Das bestätigte auch Polizeisprecher Raphael Fiedler auf Nachfrage: "Manchmal passiert es ja doch, dass man jemanden nach weiteren Ermittlungen ausschließen kann. Aber das ist hier nicht der Fall." Der 24-Jährige schweige indes weiterhin zu den Taten. "Wir haben keine konkreten Hinweise, die auf weitere Tatverdächtige schließen lassen", so Fiedler weiter. "Aber wir können es noch immer nicht ausschließen." Mittlerweile sei nun die 20-köpfige Ermittlungsgruppe "Lenkrad" auf sechs Ermittler reduziert worden. Laut Polizeisprecher ließe sich eine solch große Ermittlungsgruppe nicht aufrecht erhalten. "Aber immerhin noch sechs – und die Arbeiten weiter an den Hinweisen." Damit gebe es noch genug zu tun für die sechs verbleibenden Polizisten. "Die Dringlichkeit, die wir am Anfang hatten, als wir noch gar keinen Tatverdächtigen hatten, ist natürlich jetzt auch weniger geworden", erklärte Fiedler.

Wie die Ermittler dem Tatverdächtigen auf die Spur gekommen sind und wie dieser die Fahrzeuge in Brand gesteckt haben soll, dazu gibt die Polizei noch immer nichts preis. "Dazu wollen wir nichts sagen, weil das Täterwissen darstellt", mauerte der Polizeisprecher. "Wenn man dazu etwas in der Öffentlichkeit berichtet, könnte der Tatverdächtige seine Aussagen danach anpassen." So viel sei aber gewiss: "Der Täter ist entsprechend planmäßig vorgegangen oder hatte zumindest einen genauen Ablauf."
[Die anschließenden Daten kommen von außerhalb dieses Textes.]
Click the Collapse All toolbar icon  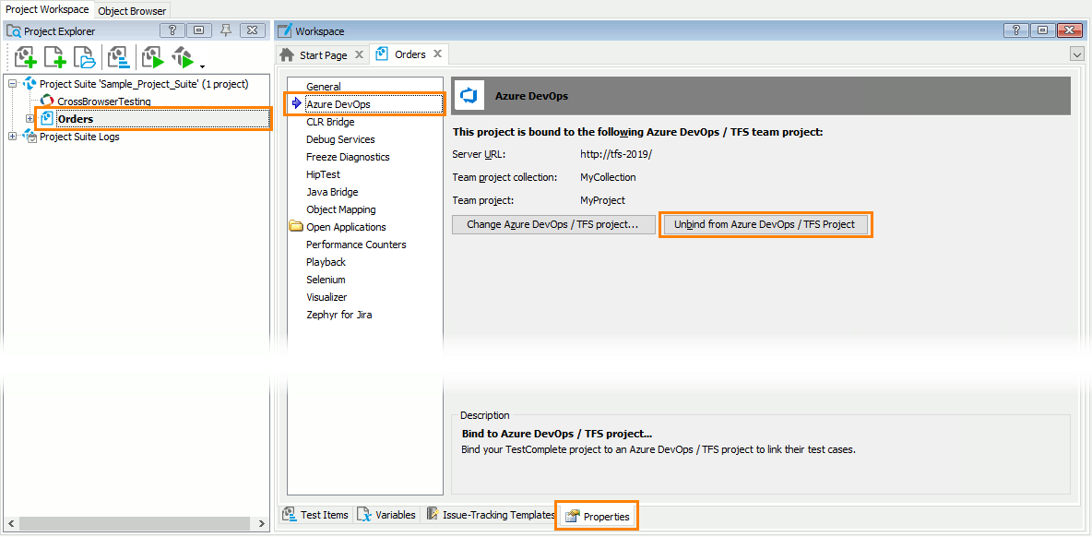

Ebenfalls unklar ist noch, welches Strafmaß den Tatverdächtigen im Falle einer Verurteilung erwarten könnte. Dazu müssten Polizei und Staatsanwaltschaft zunächst die Sachlage ermitteln, erklärte Ebinger. "Wenn jemand vorsätzlich einen Brand legt, bekommt er eine Freiheitsstrafe von mindestens einem Jahr", so der Staatsanwalt weiter. Da es bei der Brandstiftung aber verschiedene Tatbestände – oder, wie der Jurist sagte, Qualifikationen – gebe, könne das Strafmaß auch wesentlich höher angesetzt werden. Laut Brandstiftungs-Paragraf 306 des Strafgesetzbuchs könnten bis zu zehn Jahre Haft winken. "Und", unterstrich der Staatsanwalt: "Alles bis zu zwei Jahren kann zur Bewährung ausgesetzt werden, darüber nicht."